Las alianzas se quiebran en vivo y en directo en Fiebre de Baile. Así quedó demostrado en la última emisión del programa de talento de Chilevisión, donde la competencia se puso cuesta arriba para los participantes y dejó en evidencia que las promesas de compañerismo no siempre se cumplen a la hora de la verdad.
Todo estalló cuando Raquel Argandoña le preguntó directamente a Betsy Camino si se había llevado alguna decepción por parte de sus compañeros al no apoyarla en la jornada de repechaje. Sin dudarlo, la bailarina confirmó que su pena apuntaba directamente a dos integrantes masculinos del programa.
“La verdad no fue una, fueron dos (decepciones). La verdad que ustedes me ven así como dicen, ah, que el volcán y todo, pero en verdad yo tengo… siempre quédense por esto, poto grande, corazón chiquitico de pollito. Y eso me dolió”, sinceró Camino en el estudio.

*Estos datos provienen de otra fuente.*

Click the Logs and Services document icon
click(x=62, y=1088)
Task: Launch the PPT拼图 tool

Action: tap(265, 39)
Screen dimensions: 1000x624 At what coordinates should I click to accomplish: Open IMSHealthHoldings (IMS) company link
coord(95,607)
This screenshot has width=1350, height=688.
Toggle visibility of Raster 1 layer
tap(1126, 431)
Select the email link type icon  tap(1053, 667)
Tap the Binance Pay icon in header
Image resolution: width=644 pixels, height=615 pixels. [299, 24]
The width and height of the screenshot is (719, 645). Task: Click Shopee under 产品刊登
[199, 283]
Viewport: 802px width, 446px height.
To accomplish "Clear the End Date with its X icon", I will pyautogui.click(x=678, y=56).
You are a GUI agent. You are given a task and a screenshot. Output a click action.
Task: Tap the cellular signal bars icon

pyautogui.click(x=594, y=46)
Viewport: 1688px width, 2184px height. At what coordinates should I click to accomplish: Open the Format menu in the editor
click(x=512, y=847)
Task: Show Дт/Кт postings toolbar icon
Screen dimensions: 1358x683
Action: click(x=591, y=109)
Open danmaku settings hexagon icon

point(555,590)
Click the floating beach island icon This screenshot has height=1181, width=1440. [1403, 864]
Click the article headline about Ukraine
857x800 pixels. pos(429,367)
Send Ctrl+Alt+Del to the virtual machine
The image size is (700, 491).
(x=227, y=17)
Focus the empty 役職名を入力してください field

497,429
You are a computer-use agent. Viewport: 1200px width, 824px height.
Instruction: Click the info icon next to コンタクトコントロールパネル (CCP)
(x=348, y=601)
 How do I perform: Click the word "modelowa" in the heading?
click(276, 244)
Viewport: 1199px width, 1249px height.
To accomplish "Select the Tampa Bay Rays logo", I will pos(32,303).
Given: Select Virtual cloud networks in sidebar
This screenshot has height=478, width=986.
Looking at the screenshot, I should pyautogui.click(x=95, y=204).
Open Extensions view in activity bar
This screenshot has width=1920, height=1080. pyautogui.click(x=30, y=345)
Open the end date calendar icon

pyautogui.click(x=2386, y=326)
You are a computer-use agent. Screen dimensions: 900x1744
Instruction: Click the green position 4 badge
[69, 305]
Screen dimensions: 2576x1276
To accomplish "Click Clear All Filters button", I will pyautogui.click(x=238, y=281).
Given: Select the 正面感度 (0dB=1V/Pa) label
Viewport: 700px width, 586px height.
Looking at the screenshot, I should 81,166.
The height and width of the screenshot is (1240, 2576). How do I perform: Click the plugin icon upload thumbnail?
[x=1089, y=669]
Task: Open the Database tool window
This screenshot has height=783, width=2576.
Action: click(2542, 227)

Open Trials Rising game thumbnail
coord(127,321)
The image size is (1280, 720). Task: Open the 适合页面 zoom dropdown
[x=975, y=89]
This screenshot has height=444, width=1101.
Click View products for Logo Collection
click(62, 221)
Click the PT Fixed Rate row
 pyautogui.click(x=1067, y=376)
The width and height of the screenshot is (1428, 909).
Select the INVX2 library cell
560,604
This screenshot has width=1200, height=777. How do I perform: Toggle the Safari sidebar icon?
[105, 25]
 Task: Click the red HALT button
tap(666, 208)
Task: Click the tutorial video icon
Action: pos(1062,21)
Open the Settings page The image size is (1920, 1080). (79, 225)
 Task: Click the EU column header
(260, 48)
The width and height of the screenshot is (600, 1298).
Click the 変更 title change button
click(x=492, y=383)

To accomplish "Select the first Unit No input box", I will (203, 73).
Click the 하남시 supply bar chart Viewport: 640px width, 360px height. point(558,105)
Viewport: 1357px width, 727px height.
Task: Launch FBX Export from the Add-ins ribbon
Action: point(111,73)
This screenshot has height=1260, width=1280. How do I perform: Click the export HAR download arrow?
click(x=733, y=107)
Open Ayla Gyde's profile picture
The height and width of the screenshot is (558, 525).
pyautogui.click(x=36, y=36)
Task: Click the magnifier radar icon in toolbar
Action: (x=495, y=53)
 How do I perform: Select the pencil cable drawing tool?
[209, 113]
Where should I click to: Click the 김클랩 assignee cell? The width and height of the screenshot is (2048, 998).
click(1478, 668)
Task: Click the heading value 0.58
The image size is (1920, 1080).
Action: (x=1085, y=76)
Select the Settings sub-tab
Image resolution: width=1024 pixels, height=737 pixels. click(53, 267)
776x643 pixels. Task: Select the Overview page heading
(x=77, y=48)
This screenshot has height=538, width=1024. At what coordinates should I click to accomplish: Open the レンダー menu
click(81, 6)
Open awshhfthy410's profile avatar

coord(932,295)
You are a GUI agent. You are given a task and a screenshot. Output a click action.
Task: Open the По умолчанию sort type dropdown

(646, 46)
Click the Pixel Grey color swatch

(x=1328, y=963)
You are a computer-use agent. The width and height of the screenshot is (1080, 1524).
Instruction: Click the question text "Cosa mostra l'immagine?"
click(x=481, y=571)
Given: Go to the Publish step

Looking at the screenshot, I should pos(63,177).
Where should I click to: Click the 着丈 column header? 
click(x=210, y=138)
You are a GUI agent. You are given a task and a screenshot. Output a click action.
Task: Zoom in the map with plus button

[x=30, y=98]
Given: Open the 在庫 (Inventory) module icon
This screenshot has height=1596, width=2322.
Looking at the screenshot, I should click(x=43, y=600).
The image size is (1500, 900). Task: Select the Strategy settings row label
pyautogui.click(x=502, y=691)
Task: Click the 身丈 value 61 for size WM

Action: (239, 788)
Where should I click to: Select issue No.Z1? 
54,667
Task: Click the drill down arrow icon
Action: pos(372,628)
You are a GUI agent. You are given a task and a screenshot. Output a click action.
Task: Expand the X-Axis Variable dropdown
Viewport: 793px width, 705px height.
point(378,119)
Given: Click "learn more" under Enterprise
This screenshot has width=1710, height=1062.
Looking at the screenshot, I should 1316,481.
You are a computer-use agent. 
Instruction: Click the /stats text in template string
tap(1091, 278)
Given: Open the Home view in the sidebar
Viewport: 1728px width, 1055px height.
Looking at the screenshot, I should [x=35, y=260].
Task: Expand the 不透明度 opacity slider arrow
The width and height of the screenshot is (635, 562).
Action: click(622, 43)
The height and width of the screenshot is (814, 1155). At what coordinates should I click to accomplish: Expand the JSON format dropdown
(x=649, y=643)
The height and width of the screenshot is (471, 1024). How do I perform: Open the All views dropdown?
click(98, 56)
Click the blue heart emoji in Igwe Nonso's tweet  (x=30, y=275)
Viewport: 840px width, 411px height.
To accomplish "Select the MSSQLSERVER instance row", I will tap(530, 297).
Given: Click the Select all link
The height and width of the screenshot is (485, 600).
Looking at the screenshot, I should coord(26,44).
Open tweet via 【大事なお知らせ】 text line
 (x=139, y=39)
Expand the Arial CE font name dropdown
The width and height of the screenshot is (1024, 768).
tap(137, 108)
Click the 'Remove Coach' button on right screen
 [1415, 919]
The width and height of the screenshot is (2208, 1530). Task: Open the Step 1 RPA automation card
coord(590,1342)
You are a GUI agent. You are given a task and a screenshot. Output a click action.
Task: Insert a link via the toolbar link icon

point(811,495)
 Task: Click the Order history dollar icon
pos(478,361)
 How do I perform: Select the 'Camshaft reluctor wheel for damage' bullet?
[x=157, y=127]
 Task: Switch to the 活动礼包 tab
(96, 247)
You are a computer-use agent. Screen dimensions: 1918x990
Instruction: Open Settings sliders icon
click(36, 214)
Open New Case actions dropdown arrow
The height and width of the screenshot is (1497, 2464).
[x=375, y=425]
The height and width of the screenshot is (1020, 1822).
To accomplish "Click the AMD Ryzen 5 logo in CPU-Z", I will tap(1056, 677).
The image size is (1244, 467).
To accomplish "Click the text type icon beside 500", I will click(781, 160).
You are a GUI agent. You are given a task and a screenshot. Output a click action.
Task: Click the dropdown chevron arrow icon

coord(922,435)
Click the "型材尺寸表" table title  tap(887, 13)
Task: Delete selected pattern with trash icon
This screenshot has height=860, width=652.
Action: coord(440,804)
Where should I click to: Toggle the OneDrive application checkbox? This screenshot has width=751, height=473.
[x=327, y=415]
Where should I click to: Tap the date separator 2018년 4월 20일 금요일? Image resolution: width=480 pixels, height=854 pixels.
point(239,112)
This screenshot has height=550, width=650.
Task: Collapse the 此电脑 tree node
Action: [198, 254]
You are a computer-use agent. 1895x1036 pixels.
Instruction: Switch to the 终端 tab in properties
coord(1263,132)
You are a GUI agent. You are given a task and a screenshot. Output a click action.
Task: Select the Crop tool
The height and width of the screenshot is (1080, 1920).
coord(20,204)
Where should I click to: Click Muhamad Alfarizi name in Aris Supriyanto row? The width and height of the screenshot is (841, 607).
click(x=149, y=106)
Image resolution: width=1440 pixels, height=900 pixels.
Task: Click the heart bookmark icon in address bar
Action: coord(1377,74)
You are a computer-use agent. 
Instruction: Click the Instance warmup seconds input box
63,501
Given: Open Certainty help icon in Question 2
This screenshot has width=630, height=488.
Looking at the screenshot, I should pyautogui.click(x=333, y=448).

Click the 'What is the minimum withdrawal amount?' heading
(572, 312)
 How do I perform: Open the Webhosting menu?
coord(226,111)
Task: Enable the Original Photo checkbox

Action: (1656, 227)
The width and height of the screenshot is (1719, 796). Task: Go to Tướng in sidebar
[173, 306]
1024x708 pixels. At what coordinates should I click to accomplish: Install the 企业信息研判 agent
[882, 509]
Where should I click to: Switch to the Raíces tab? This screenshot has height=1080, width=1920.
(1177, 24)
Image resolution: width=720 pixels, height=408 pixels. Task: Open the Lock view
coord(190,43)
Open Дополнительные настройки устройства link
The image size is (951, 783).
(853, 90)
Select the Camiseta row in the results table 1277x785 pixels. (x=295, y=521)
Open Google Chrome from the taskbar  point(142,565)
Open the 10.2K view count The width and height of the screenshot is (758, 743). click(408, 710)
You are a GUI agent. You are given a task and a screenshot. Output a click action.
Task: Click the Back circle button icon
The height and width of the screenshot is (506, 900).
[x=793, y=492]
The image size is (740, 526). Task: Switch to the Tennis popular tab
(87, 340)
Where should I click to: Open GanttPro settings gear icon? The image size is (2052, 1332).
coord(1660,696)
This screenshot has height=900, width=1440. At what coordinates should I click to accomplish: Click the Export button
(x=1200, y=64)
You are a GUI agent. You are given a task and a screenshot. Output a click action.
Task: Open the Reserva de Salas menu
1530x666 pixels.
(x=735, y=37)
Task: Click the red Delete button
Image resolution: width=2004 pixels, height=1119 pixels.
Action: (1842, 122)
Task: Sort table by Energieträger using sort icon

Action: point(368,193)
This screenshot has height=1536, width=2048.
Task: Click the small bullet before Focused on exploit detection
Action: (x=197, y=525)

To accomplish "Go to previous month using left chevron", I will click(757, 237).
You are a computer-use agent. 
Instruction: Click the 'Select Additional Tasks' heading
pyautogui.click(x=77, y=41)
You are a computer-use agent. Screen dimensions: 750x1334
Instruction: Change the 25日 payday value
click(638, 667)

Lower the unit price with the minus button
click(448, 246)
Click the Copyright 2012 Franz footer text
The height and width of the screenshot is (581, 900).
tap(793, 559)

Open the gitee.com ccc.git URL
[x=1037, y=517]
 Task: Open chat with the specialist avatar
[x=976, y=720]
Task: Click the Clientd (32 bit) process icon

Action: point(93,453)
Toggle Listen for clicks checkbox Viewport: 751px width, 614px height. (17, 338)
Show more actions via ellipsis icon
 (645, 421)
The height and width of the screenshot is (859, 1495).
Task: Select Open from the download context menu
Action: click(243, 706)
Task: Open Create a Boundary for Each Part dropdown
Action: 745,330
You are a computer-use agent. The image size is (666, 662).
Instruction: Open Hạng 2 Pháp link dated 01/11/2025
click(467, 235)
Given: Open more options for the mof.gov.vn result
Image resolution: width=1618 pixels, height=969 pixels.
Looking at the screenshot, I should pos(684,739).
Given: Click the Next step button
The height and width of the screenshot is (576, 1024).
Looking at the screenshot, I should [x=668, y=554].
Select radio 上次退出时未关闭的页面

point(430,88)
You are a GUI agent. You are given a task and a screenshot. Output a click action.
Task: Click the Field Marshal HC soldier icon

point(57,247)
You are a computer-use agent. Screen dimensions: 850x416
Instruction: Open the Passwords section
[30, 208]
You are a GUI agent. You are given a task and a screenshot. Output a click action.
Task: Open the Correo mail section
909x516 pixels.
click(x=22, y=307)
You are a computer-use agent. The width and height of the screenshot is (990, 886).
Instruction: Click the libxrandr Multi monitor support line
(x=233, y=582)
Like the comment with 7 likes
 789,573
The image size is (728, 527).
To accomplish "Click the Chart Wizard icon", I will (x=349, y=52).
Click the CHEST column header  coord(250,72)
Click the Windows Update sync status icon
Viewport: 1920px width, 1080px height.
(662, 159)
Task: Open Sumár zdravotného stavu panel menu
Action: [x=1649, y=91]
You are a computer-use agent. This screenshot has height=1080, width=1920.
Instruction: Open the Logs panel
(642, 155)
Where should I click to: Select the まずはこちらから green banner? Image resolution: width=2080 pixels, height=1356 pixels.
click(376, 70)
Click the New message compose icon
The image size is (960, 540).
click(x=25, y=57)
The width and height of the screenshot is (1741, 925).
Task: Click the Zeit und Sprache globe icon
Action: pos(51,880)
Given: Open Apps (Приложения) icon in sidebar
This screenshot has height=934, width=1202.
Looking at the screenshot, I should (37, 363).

La decepción con Itay Vargas
El primer apuntado por la modelo fue Itay Vargas. Betsy recordó todo el apoyo que le brindó desde el momento en que él se integró al espacio de Chilevisión, intentando siempre que se sintiera cómodo en el país.
“Me decepcionó, la verdad me dolió la nota del Itay. Desde que llegó lo recibí… en lo personal siempre trato que la gente se sienta como en casa, porque así me trataron ustedes los chilenos”, explicó.
“Justo antes de salir, me dijeron, ‘Betsy, tranquila, que si no te vas por el jurado es por el público. Y en caso de… tranquila mamá, que nosotros te vamos a salvar’. Eso fue durísimo”, agregó.

El golpe más bajo: Diego Venegas
Por otro lado, Camino aseguró que el golpe más bajo lo recibió de parte de Diego Venegas, con quien mantenía un lazo estrecho de confianza y a quien constantemente aconsejaba.
“El Diego también… ese me dolió aún más porque siempre tengo como conversaciones un poco como de mamá con él respecto de amores, decisiones, de elegir su círculo”, relató Betsy, detallando que incluso le recomendó tomar clases con los Power Peralta y que su propia pareja, al ser productor musical, le había ofrecido oportunidades de grabar sin cobrarle un peso.

La cubana recordó que cuando ella tuvo que dejar el espacio anteriormente, Venegas se mostró muy afectuoso: “me escribió un texto gigante: ‘Betsy, podías dar más, me enseñaste mucho, aprendí muchísimo de ti, espero verte pronto, cuenta con mi apoyo’”.
Sin embargo, en el momento clave, la bailarina sintió la espalda de su compañero. “En el momento que me pudo salvar de la guillotina, se fue para allá con una persona que no había acompañado, ni siquiera tampoco le habría dado los abrazos que yo le di a él”, sentenció de forma lapidaria para cerrar su descargo.